Tumors are ecosystems which develop from stem cells endowed with unlimited self-renewal and genetic instability, under the effects of mutagenesis and natural selection imposed by environmental changes. While changes and variations made possible by genetic instability are practically unlimited, the microenvironment progressively reduces those possibilities in the struggle for life imposed by hypoxia and nutrient shortage typical of tumor environments. This entails the tendency to evolve a convergent phenotype resistant to microenvironmental restrictions (first of all hypoxia), which progressively dominates the clonal selection.
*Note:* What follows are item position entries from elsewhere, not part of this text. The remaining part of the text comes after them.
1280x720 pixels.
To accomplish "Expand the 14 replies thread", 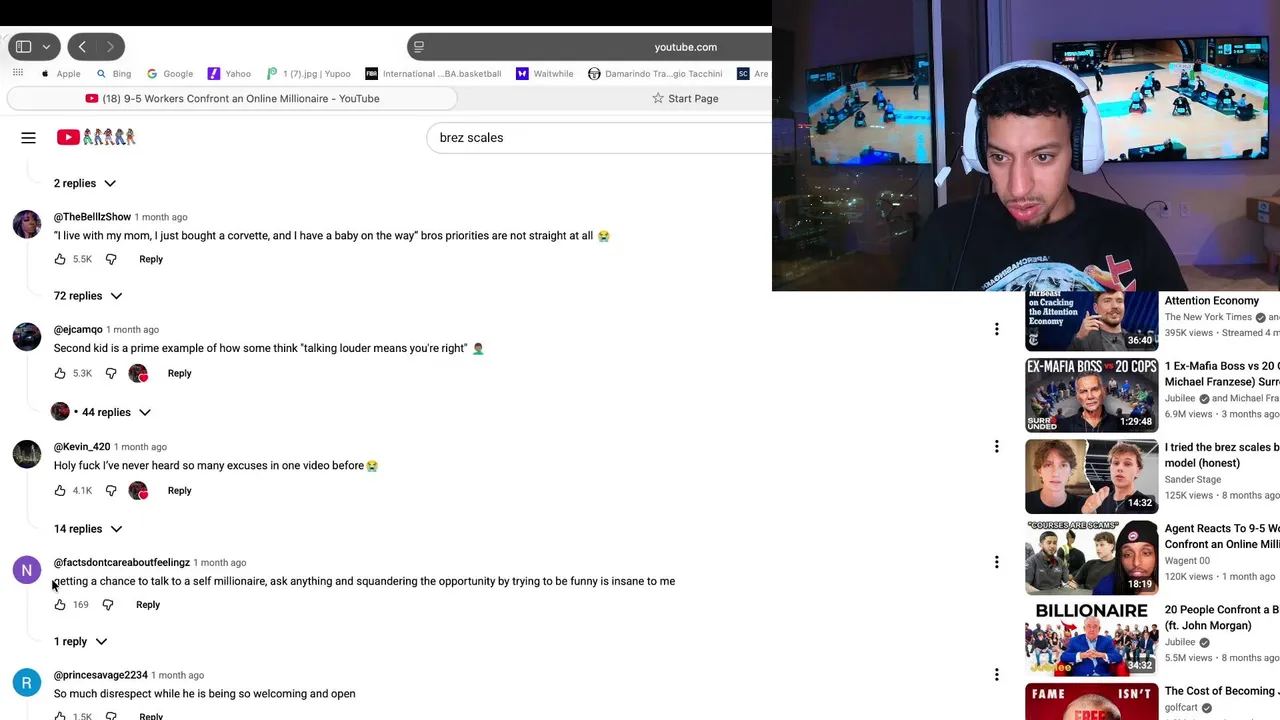I will coord(88,529).
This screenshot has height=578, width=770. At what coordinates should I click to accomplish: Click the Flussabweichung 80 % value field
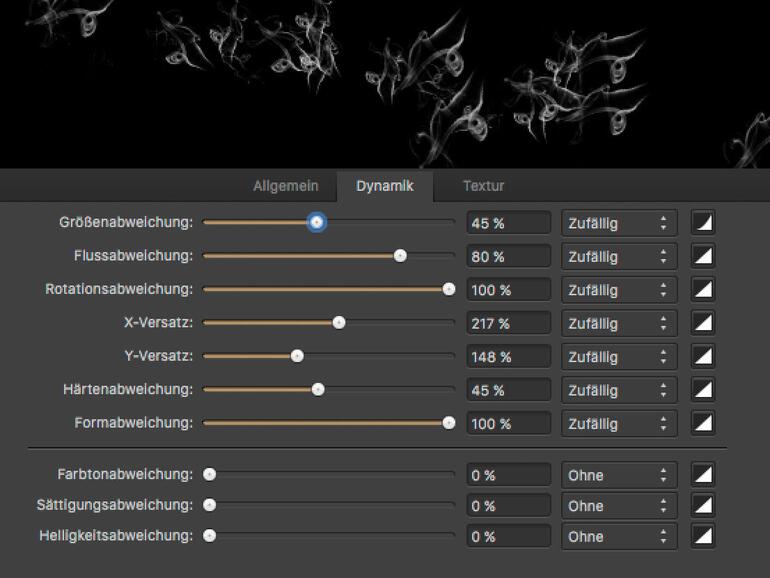point(508,257)
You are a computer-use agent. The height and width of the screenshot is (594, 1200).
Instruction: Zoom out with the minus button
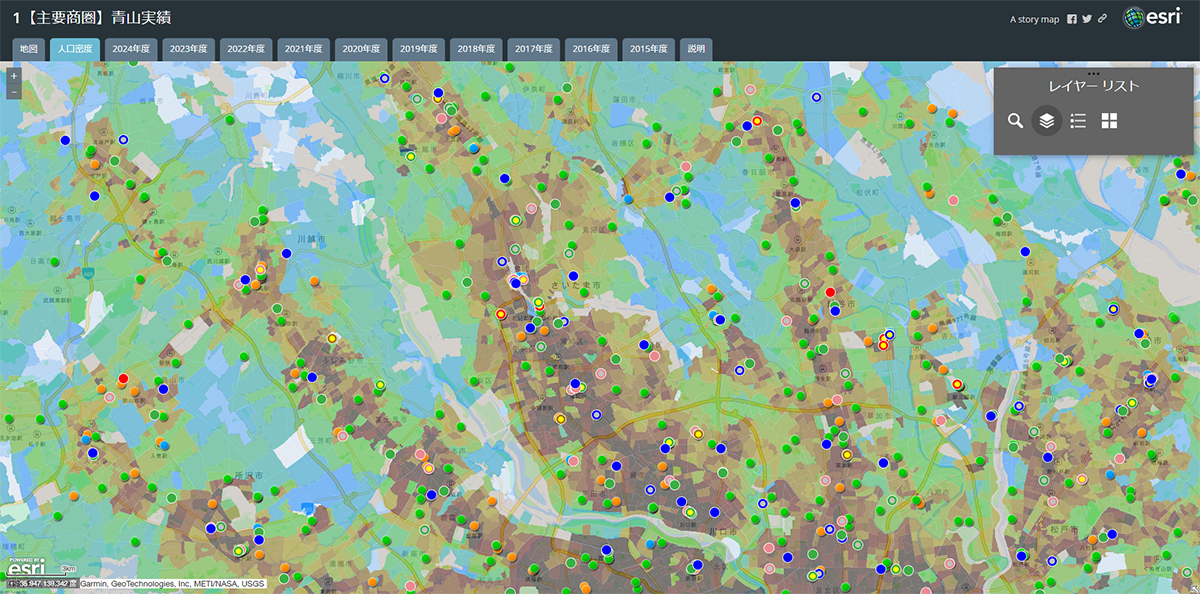coord(14,92)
It is shown that adaptation to hypoxia, rather than being a peculiarity of cancer stem cells, is also a characteristic of normal hematopoietic stem cells, and may thus be described as a general feature of the stem cell phenotype. The metabolic orientation of this phenotype closely resembles the orientation of highly anaplastic ascites hepatomas, showing that, in restricted environments, stem cell recruitment to growth is limited by mitochondrial reoxidation of reducing equivalents produced in folate redox steps connected with purine synthesis. Finally, a review of earlier research into glucose metabolism in cancer leads to the reinterpretation of Warburg's aerobic glycolysis as a defence mechanism which disposes of glycolytic products able to negatively interfere with the crucial role of mitochondrial respiration in cell recruitment for growth.